Before we publish our web application, let us create a database server and database on Azure. Point your browser to https://portal.azure.com and login. Click on “SQL databases” on the left-side:
The next step is to create a database server and a database instance. To do that, click on “+ Add” at the top.
Once you are done creating the database server and database instance, return to Visual Studio. Right click on the project and select “Publish…”
This results in the next dialog being displayed.
Click on “Microsoft Azure App Service”.
Click New.
After you enter the missing data, click on “Create”. This takes you back to the publish wizard’s connection phase.
Click Next. At this stage, we will need to get the connection string of the database that was previously created. Return to the Azure portal in your browser and click on your new database:
Click on “Show database connection string”.

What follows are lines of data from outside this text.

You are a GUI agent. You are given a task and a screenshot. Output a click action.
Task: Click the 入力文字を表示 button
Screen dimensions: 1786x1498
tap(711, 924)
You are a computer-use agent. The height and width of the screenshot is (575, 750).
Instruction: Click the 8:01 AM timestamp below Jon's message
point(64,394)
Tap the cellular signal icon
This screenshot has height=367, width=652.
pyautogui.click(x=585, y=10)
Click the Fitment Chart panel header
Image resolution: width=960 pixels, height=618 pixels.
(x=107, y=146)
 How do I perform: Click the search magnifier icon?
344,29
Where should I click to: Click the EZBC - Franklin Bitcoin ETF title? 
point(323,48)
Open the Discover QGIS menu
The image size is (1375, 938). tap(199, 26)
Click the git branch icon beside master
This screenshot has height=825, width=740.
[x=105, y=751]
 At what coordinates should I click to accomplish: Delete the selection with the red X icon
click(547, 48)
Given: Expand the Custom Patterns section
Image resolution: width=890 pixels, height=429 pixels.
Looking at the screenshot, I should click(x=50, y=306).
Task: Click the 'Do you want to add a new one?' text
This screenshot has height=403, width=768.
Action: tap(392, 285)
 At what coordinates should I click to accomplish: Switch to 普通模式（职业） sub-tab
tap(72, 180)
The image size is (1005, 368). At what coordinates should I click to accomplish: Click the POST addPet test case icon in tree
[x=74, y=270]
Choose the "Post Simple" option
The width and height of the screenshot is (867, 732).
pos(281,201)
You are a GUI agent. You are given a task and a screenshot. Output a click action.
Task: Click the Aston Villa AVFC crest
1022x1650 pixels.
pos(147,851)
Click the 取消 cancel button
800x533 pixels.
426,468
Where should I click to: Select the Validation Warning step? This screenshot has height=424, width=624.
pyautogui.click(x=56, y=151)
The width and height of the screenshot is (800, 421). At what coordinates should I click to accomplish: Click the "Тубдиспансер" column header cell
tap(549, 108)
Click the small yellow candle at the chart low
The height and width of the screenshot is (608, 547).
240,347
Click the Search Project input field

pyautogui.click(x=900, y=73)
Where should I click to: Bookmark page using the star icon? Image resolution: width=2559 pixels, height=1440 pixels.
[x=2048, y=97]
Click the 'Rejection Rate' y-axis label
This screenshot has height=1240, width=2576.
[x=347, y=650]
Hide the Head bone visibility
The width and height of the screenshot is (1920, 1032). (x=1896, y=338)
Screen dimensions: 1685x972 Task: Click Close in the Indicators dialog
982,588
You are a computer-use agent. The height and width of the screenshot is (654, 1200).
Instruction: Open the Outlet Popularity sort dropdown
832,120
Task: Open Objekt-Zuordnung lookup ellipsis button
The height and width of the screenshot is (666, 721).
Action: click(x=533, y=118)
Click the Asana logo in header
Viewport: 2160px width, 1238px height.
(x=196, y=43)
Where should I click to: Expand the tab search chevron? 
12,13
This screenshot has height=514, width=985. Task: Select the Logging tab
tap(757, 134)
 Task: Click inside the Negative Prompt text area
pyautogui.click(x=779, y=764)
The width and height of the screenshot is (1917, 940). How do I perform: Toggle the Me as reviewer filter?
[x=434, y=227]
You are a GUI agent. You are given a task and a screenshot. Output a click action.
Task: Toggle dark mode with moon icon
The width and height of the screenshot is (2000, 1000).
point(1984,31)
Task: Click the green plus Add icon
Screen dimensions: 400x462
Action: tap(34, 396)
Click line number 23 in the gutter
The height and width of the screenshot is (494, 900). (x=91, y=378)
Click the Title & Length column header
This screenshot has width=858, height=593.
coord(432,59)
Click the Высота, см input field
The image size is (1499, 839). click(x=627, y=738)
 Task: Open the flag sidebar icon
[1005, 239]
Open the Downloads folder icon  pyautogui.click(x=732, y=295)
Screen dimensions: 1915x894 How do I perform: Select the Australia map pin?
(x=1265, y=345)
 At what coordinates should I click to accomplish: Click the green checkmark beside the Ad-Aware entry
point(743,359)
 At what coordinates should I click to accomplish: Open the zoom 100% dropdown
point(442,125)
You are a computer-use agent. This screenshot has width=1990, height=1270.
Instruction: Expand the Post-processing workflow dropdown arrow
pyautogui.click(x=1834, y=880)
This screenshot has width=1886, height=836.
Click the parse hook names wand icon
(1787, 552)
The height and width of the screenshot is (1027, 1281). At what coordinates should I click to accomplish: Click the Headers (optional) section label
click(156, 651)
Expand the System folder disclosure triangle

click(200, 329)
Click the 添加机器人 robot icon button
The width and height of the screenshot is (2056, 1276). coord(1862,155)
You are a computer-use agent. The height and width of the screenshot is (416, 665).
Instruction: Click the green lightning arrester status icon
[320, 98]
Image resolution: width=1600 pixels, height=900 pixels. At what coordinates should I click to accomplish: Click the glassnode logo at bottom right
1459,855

Copy the “ADO.NET (SQL Authentication)” connection string. Paste it into a text editor like notepad.exe. Replace {your_username} and {your_password} with the appropriate username and password for the database server. Thereafter, copy and paste the connection string with the correct username and password into the “ApplicationDbContext (DefaultConnection)” field.
Click Next.
We are now good to publish. This may take a few minutes. Once it is done, the new website will be open in your default browser. Go ahead and register a new user.
Successfully registering a new user means that the website is indeed working with SQL Azure. Pat yourself on the back.